**Requirement**
Give back an exact copy of the entries beneath, minus the pictures.
======== Information supplied
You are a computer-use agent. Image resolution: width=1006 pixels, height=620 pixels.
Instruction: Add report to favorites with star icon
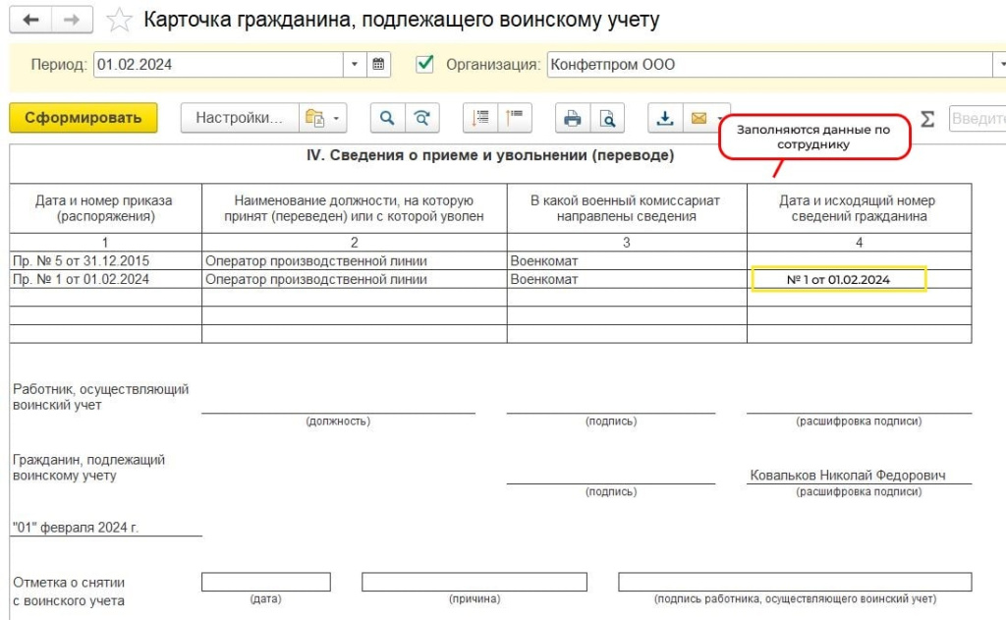pos(119,20)
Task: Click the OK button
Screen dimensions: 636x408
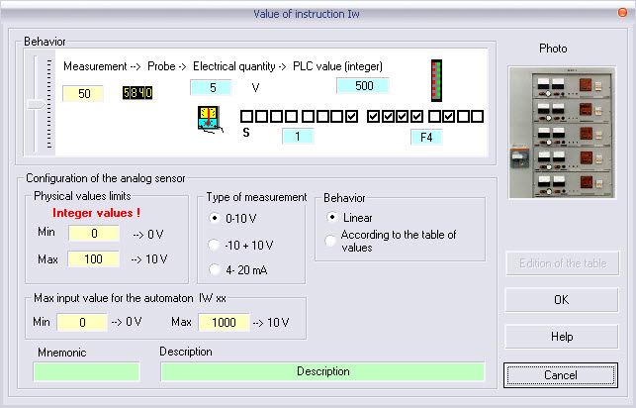Action: tap(562, 300)
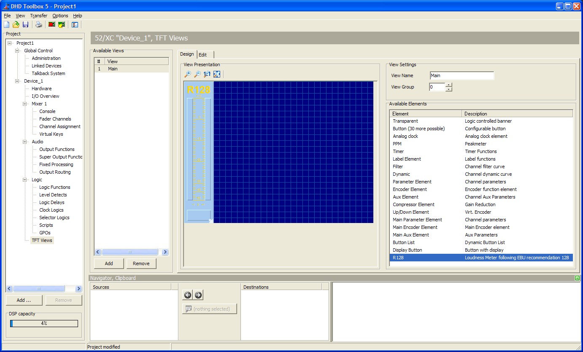Select the green load-from-device toolbar icon

click(61, 24)
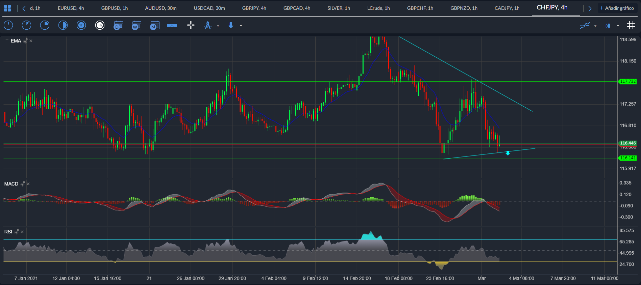Switch to the EURUSD, 4h tab
Viewport: 641px width, 285px height.
point(71,8)
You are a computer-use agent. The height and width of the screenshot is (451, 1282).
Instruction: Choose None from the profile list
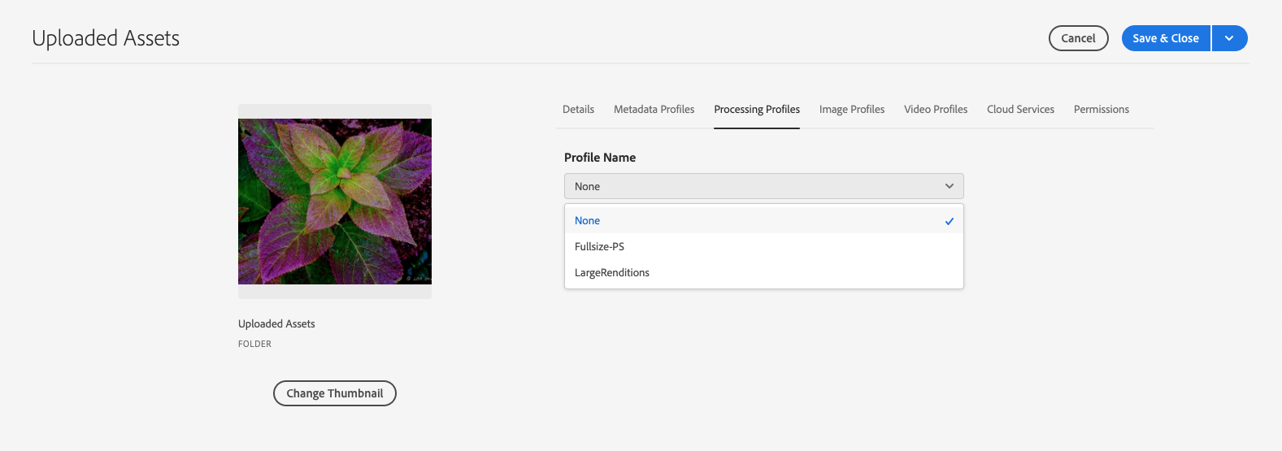tap(588, 221)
================
**Response to the task**
You are a computer-use agent. Image resolution: width=1006 pixels, height=620 pixels.
Instruction: Add report to favorites with star icon
pos(119,20)
Task: Click the OK button
Screen dimensions: 636x408
Action: tap(562, 300)
Select the green load-from-device toolbar icon

click(61, 24)
Switch to the EURUSD, 4h tab
Viewport: 641px width, 285px height.
point(71,8)
You are a computer-use agent. The height and width of the screenshot is (451, 1282).
Instruction: Choose None from the profile list
tap(588, 221)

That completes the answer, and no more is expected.